Septembre. Pour beaucoup d'entre nous, septembre signifie école, boulot, automne, impôts... Pour M. J, Mlle Vivi et bibi, ça a été ça, un peu, mais surtout, en vrac et dans l'ordre anarchique de mon subconscient : limoncello, troglodytes, gémissements, saucisse, doigts, tongs, froid, gros pot, restos, rires, questionnements, procréation, maillots de bain, double lune, luxe et verdoiement, paréo et rototo.

Mais c'est quoi ce bordel ? Juste une suite de couleurs, de sons et d'émotions, un concentré d'asbinthe dans le thorax, un bain à 16° sous l'orage, une vierge folle et une vierge improvisée au détour d'une grotte. Un coup de téléphone paranormal à Cotignac et un bain de minuit torse cul. Une salade de fruits à côté de la piscine, du sable dans les baskets. Bref, les vacances.

Mais, faut-il le rappeler, "oh baby baby it's a wild world" (by Eouic le Eouicain).
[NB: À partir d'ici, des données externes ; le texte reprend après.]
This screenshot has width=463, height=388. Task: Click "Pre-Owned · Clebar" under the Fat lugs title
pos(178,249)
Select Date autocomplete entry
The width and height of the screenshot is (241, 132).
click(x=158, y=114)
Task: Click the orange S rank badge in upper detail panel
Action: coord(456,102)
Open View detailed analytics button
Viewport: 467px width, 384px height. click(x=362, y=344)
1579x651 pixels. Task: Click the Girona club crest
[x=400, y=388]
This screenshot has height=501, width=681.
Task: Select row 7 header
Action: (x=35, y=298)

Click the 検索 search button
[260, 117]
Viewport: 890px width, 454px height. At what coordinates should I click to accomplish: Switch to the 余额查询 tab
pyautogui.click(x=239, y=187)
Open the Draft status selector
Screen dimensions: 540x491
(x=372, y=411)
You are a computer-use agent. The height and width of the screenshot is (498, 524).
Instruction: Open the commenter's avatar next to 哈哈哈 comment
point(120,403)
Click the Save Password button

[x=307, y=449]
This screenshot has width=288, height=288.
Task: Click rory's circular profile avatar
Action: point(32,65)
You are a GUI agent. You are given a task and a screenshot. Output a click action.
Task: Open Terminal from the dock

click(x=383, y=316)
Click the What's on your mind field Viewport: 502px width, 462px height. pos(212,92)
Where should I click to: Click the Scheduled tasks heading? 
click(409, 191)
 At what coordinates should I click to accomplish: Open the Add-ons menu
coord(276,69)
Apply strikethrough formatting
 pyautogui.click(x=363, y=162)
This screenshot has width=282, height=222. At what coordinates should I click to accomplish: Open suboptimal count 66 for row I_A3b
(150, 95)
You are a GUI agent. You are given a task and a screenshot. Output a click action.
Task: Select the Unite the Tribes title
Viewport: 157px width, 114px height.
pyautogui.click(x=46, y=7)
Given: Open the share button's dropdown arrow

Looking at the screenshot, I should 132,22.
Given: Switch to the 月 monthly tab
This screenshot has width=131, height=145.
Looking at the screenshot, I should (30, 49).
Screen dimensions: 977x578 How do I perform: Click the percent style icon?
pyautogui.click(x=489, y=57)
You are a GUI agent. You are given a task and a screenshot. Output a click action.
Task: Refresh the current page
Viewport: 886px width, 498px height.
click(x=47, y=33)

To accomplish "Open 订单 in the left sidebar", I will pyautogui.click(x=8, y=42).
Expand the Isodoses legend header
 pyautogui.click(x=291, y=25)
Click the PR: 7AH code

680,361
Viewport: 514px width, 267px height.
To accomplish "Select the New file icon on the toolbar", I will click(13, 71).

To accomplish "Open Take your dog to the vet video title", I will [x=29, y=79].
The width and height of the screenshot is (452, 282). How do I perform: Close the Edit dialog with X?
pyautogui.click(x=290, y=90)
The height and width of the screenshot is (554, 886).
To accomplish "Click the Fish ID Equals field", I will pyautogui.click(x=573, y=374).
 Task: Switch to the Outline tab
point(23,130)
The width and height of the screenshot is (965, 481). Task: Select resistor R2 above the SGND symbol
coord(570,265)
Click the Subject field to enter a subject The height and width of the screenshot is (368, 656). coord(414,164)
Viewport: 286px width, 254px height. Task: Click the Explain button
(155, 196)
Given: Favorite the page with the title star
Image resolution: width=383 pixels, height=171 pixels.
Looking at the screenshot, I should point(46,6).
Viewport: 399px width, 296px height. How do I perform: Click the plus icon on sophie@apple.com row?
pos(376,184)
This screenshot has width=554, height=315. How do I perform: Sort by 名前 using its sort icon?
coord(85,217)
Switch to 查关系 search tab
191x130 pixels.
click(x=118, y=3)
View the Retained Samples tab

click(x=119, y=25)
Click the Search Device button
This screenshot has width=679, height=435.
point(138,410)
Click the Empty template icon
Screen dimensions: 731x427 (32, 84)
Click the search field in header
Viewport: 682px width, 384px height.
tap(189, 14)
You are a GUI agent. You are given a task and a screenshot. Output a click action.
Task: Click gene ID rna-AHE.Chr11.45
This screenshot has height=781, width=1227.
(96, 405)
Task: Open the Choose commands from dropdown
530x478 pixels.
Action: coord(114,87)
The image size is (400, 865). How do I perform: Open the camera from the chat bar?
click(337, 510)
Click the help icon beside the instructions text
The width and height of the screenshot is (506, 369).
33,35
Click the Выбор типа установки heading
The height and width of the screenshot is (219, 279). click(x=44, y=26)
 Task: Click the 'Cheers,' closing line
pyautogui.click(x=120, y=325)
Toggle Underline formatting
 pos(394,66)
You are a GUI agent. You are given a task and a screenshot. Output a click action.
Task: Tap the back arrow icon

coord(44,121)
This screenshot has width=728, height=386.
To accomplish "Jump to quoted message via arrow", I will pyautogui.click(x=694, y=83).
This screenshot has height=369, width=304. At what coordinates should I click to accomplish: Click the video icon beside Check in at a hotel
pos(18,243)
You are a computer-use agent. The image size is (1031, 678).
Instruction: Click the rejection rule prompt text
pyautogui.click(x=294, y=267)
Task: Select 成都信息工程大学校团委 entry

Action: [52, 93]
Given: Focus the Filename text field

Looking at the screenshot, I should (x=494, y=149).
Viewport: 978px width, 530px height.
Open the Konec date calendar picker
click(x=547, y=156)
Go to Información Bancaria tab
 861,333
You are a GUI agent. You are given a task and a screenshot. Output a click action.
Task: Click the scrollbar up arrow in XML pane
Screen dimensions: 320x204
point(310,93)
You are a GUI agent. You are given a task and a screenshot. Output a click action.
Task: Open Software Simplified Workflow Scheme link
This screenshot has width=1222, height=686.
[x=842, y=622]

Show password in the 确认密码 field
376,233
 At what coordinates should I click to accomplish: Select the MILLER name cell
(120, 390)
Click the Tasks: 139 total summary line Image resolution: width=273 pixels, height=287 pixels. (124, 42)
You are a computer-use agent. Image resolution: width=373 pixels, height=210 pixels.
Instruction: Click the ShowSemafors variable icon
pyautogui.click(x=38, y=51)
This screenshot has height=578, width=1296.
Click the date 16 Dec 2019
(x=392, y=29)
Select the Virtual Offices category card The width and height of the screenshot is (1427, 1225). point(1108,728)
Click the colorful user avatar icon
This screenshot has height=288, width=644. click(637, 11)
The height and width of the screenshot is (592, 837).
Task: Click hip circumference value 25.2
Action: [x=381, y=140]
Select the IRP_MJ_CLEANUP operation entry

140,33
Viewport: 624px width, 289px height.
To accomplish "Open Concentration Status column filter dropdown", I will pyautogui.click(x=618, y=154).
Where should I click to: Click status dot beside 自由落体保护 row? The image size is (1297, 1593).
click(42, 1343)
Et quand on a dit au revoir au premier, sous son casque et son armure blindée, et qu'on se retrouve face à la deuxième, sur un quai de gare, on a beau chercher... on n'en trouve qu'une, de solution : les lunettes de soleil.

Et quand la saucisse me ramène au point de départ, même si ça résonne un peu trop ici, je me sens vernie.